I will never be able to fly. But I can get a flying machine at least. Or maybe I could tame a dragon.
For a brief moment, she thought of going back to Uberyn... but she discarded the thought at once. That jerk only cared about himself, and when he did help her, it was just to get close to her and get a kiss. He would want more than that now that he knew she wasn’t just playing a game, but trying to save her boyfriend and herself. And if he learned about her trying to defeat the Game Master, his price for helping would become exponentially higher.

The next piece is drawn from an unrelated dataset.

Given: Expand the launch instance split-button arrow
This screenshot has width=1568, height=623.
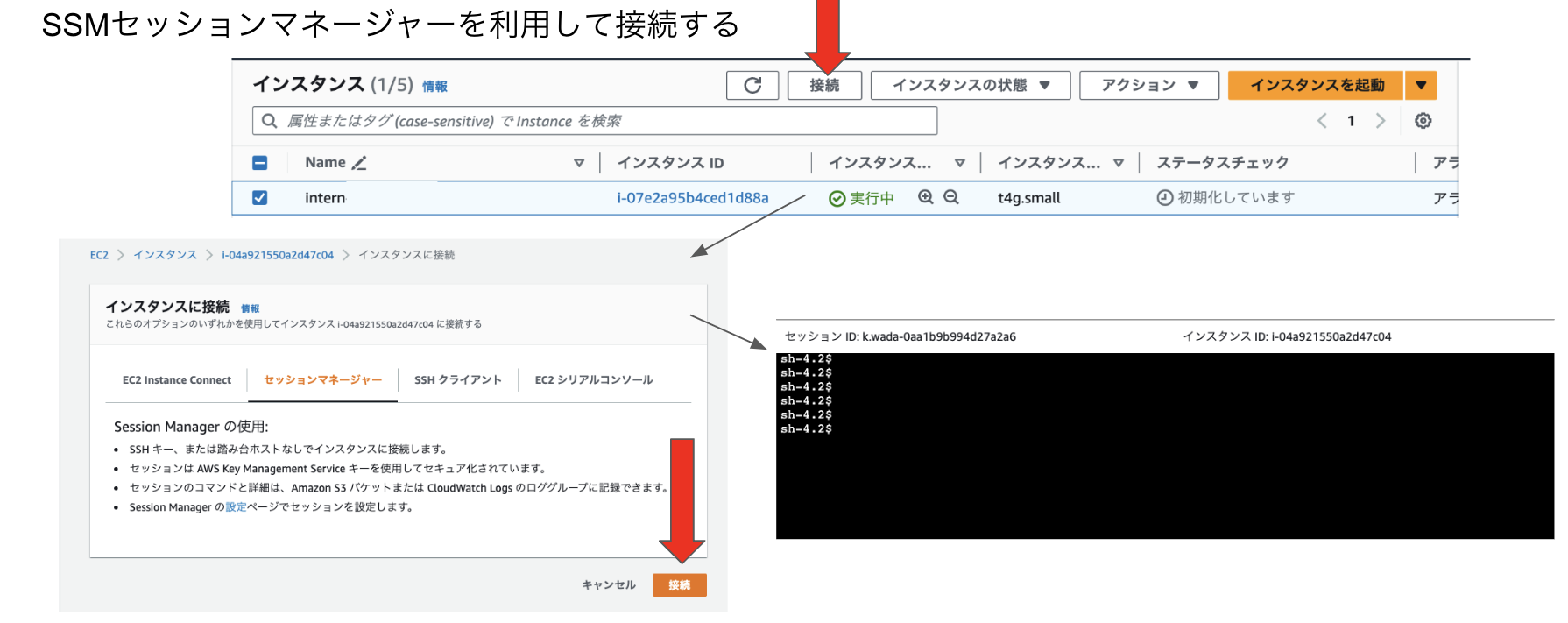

No dragons, then. What about a plane?
As she thought of this, the realms rearranged up there and a different selection came to the front. There were several worlds where she could see some sort of fighting taking place; some of them appeared to be technologically very advanced, others quite primitive. Sarah decided not to try what those primitive worlds offered in the field of flying machines. She focused on a conventional war scenario: Fight for Oil. The virtual screen was brought closer as she made her selection.
“See you there, Valiant,” she told the horse, patting his back. She raised her arm and jumped just a bit. Her body shot through the sky like a rocket, crossed a layer of clouds, then another, entered a tunnel of abstract luminescence, went through the Void, kept going up, and then she was falling forward.

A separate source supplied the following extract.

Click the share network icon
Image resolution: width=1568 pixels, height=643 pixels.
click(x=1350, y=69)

Shadow skill active: World Jump
She was getting used to the jumps now. Fortunately, “jumping from a great height” had been the way to unlock this ability, but it wasn’t required for every jump; it sufficed to give a little leap while the Ring of Realms was active, after choosing a world to jump to.
Also, she had much more control on how she landed on the destination realm. Much better than one of those waves that kept sweeping her off her feet.
She maneuvered with her body as she saw the new landscape up there, or down below. She positioned herself to land on her feet, and instinctively tried to choose a landing point — which, of course, was impossible. She had to fight the feeling that she could just wiggle a bit and move several miles in the air; she was at the mercy of gravity, just like if she were falling in the real world, only the force of gravity and therefore, of her impact, were greatly diminished in the game. At least, to the effect of worldjumping. Being dropped from a tower would probably kill her, but this multiversal parkour was set up so that she wouldn’t splatter against the ground on each jump.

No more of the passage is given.